*Task*:
Can you give every line of the rows below as a numbered list, leaving out any blank lines?

*Records supplied*:
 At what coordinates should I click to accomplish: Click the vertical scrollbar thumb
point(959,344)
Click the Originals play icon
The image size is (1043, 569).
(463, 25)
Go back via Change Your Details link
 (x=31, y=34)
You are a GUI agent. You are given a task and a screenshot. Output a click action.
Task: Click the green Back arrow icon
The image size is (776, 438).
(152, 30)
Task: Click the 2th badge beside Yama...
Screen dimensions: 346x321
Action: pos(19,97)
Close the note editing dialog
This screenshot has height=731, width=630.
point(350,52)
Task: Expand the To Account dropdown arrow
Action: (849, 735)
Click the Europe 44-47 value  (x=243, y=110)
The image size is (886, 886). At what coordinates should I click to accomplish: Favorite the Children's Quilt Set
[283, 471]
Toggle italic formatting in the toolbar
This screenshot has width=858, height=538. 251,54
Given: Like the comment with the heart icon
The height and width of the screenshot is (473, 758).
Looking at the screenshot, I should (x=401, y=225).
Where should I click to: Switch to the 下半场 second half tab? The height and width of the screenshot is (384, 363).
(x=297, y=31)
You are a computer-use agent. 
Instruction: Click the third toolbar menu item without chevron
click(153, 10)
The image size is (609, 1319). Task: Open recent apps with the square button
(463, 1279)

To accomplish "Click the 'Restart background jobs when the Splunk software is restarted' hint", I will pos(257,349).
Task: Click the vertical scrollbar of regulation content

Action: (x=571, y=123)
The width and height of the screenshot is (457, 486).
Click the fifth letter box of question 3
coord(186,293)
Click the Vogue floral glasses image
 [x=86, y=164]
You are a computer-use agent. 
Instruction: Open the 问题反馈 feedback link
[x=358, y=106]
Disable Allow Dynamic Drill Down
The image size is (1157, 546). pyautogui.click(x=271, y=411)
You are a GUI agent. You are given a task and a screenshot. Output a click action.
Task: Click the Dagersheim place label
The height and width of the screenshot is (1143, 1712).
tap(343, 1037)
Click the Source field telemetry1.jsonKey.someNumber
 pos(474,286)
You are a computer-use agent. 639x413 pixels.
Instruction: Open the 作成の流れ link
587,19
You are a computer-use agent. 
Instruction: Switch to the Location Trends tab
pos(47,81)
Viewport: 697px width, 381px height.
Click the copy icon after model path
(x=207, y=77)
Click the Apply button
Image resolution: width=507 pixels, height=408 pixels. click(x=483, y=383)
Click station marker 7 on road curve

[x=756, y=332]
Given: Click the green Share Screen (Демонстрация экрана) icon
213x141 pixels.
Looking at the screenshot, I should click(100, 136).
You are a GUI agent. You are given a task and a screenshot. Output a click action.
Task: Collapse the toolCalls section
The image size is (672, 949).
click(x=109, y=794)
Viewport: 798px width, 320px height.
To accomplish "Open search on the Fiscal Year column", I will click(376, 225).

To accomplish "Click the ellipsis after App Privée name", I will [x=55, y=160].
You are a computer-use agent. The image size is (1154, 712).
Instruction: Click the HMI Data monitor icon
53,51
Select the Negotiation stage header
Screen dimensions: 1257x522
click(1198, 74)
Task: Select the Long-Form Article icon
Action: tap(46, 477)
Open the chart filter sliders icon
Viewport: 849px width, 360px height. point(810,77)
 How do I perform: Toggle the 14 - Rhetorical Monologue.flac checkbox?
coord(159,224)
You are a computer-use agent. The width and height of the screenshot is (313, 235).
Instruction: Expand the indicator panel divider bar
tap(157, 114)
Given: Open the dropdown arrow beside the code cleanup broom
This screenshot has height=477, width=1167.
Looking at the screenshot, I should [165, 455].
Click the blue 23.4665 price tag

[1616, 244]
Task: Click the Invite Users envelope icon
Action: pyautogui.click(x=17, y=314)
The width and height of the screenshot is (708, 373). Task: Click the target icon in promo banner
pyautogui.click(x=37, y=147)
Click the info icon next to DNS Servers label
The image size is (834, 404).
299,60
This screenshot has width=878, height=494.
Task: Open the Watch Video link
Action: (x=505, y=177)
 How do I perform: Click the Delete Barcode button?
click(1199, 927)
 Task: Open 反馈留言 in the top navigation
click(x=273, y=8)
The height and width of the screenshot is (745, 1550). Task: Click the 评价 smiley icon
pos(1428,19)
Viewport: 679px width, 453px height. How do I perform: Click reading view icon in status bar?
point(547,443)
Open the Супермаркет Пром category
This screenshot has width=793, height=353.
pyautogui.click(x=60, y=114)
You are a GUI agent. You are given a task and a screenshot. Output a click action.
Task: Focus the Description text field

*Full response*:
1.  At what coordinates should I click to accomplish: Click the vertical scrollbar thumb
2. point(959,344)
3. Click the Originals play icon
4. The image size is (1043, 569).
5. (463, 25)
6. Go back via Change Your Details link
7.  (x=31, y=34)
8. You are a GUI agent. You are given a task and a screenshot. Output a click action.
9. Task: Click the green Back arrow icon
10. The image size is (776, 438).
11. (152, 30)
12. Task: Click the 2th badge beside Yama...
13. Screen dimensions: 346x321
14. Action: pos(19,97)
15. Close the note editing dialog
16. This screenshot has height=731, width=630.
17. point(350,52)
18. Task: Expand the To Account dropdown arrow
19. Action: (849, 735)
20. Click the Europe 44-47 value  (x=243, y=110)
21. The image size is (886, 886). At what coordinates should I click to accomplish: Favorite the Children's Quilt Set
22. [283, 471]
23. Toggle italic formatting in the toolbar
24. This screenshot has width=858, height=538. 251,54
25. Given: Like the comment with the heart icon
26. The height and width of the screenshot is (473, 758).
27. Looking at the screenshot, I should (x=401, y=225).
28. Where should I click to: Switch to the 下半场 second half tab? The height and width of the screenshot is (384, 363).
29. (x=297, y=31)
30. You are a computer-use agent. 
31. Instruction: Click the third toolbar menu item without chevron
32. click(153, 10)
33. The image size is (609, 1319). Task: Open recent apps with the square button
34. (463, 1279)
35. To accomplish "Click the 'Restart background jobs when the Splunk software is restarted' hint", I will pos(257,349).
36. Task: Click the vertical scrollbar of regulation content
37. Action: (x=571, y=123)
38. The width and height of the screenshot is (457, 486).
39. Click the fifth letter box of question 3
40. coord(186,293)
41. Click the Vogue floral glasses image
42.  [x=86, y=164]
43. You are a computer-use agent. 
44. Instruction: Open the 问题反馈 feedback link
45. [x=358, y=106]
46. Disable Allow Dynamic Drill Down
47. The image size is (1157, 546). pyautogui.click(x=271, y=411)
48. You are a GUI agent. You are given a task and a screenshot. Output a click action.
49. Task: Click the Dagersheim place label
50. The height and width of the screenshot is (1143, 1712).
51. tap(343, 1037)
52. Click the Source field telemetry1.jsonKey.someNumber
53.  pos(474,286)
54. You are a computer-use agent. 639x413 pixels.
55. Instruction: Open the 作成の流れ link
56. 587,19
57. You are a computer-use agent. 
58. Instruction: Switch to the Location Trends tab
59. pos(47,81)
60. Viewport: 697px width, 381px height.
61. Click the copy icon after model path
62. (x=207, y=77)
63. Click the Apply button
64. Image resolution: width=507 pixels, height=408 pixels. click(x=483, y=383)
65. Click station marker 7 on road curve
66. [x=756, y=332]
67. Given: Click the green Share Screen (Демонстрация экрана) icon
68. 213x141 pixels.
69. Looking at the screenshot, I should click(100, 136).
70. You are a GUI agent. You are given a task and a screenshot. Output a click action.
71. Task: Collapse the toolCalls section
72. The image size is (672, 949).
73. click(x=109, y=794)
74. Viewport: 798px width, 320px height.
75. To accomplish "Open search on the Fiscal Year column", I will click(376, 225).
76. To accomplish "Click the ellipsis after App Privée name", I will [x=55, y=160].
77. You are a computer-use agent. The image size is (1154, 712).
78. Instruction: Click the HMI Data monitor icon
79. 53,51
80. Select the Negotiation stage header
81. Screen dimensions: 1257x522
82. click(1198, 74)
83. Task: Select the Long-Form Article icon
84. Action: tap(46, 477)
85. Open the chart filter sliders icon
86. Viewport: 849px width, 360px height. point(810,77)
87.  How do I perform: Toggle the 14 - Rhetorical Monologue.flac checkbox?
88. coord(159,224)
89. You are a computer-use agent. The width and height of the screenshot is (313, 235).
90. Instruction: Expand the indicator panel divider bar
91. tap(157, 114)
92. Given: Open the dropdown arrow beside the code cleanup broom
93. This screenshot has height=477, width=1167.
94. Looking at the screenshot, I should [165, 455].
95. Click the blue 23.4665 price tag
96. [1616, 244]
97. Task: Click the Invite Users envelope icon
98. Action: pyautogui.click(x=17, y=314)
99. The width and height of the screenshot is (708, 373). Task: Click the target icon in promo banner
100. pyautogui.click(x=37, y=147)
101. Click the info icon next to DNS Servers label
102. The image size is (834, 404).
103. 299,60
104. This screenshot has width=878, height=494.
105. Task: Open the Watch Video link
106. Action: (x=505, y=177)
107.  How do I perform: Click the Delete Barcode button?
108. click(1199, 927)
109.  Task: Open 反馈留言 in the top navigation
110. click(x=273, y=8)
111. The height and width of the screenshot is (745, 1550). Task: Click the 评价 smiley icon
112. pos(1428,19)
113. Viewport: 679px width, 453px height. How do I perform: Click reading view icon in status bar?
114. point(547,443)
115. Open the Супермаркет Пром category
116. This screenshot has width=793, height=353.
117. pyautogui.click(x=60, y=114)
118. You are a GUI agent. You are given a task and a screenshot. Output a click action.
119. Task: Focus the Description text field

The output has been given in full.